Embodiments of the subject matter described herein can be implemented in a computing system that includes a back-end component, for example as an information/data server, or that includes a middleware component, for example an application server, or that includes a front-end component, for example a client computer having a graphical user interface or a web browser through which a user can interact with an embodiment of the subject matter described herein, or any combination of one or more such back-end, middleware, or front-end components. The components of the system can be interconnected by any form or medium of digital information/data communication, for example a communication network. Examples of communication networks include a local area network (“LAN”) and a wide area network (“WAN”), an inter-network (for example the Internet), and peer-to-peer networks (for example ad hoc peer-to-peer networks).

The computing system can include clients and servers. A client and server are generally remote from each other and typically interact through a communication network. The relationship of client and server arises by virtue of computer programs running on the respective computers and having a client-server relationship to each other. In some embodiments, a server transmits information/data (for example an HTML page) to a client device (for example for purposes of displaying information/data to and receiving user input from a user interacting with the client device). Information/data generated at the client device (for example a result of the user interaction) can be received from the client device at the server.
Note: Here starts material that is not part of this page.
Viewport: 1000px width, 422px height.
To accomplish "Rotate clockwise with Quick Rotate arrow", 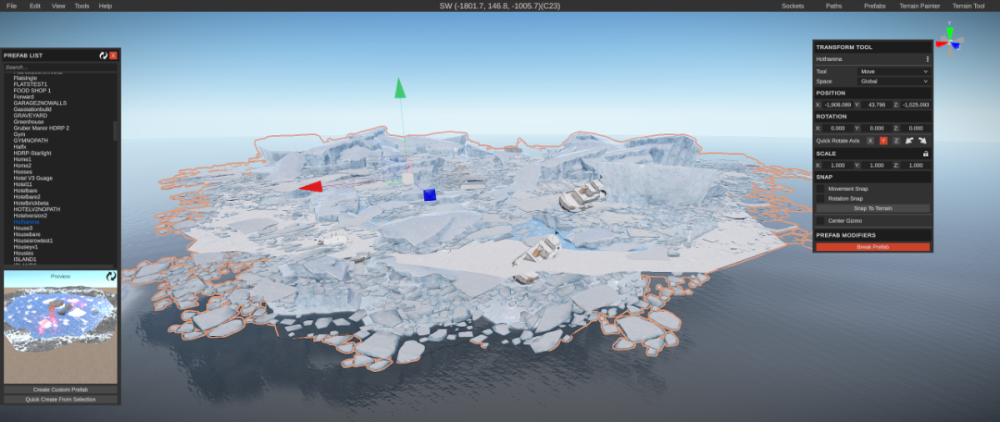I will pyautogui.click(x=923, y=141).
While this specification contains many specific embodiment details, these should not be construed as limitations on the scope of any embodiment or of what may be claimed, but rather as descriptions of features specific to particular embodiments. Certain features that are described herein in the context of separate embodiments can also be implemented in combination in a single embodiment. Conversely, various features that are described in the context of a single embodiment can also be implemented in multiple embodiments separately or in any suitable sub-combination. Moreover, although features may be described above as acting in certain combinations and even initially claimed as such, one or more features from a claimed combination can in some cases be excised from the combination, and the claimed combination may be directed to a sub-combination or variation of a sub-combination.

Similarly, while operations are depicted in the drawings in a particular order, this should not be understood as requiring that such operations be performed in the particular order shown or in sequential order, or that all illustrated operations be performed, to achieve desirable results. In certain circumstances, multitasking and parallel processing may be advantageous. Moreover, the separation of various system components in the embodiments described above should not be understood as requiring such separation in all embodiments, and it should be understood that the described program components and systems can generally be integrated together in a single software product or packaged into multiple software products.

Thus, particular embodiments of the subject matter have been described. Other embodiments are within the scope of the following claims. In some cases, the actions recited in the claims can be performed in a different order and still achieve desirable results. In addition, the processes depicted in the accompanying figures do not necessarily require the particular order shown, or sequential order, to achieve desirable results. In certain embodiments, multitasking and parallel processing may be advantageous.

Many modifications and other examples as set forth herein will come to mind to one skilled in the art to which these embodiments pertain having the benefit of the teachings presented in the foregoing descriptions and the associated drawings. Therefore, it is to be understood that the embodiments are not to be limited to the specific embodiments disclosed and that modifications and other embodiments are intended to be included within the scope of the appended claims. Although specific terms are employed herein, they are used in a generic and descriptive sense only and not for purposes of limitation.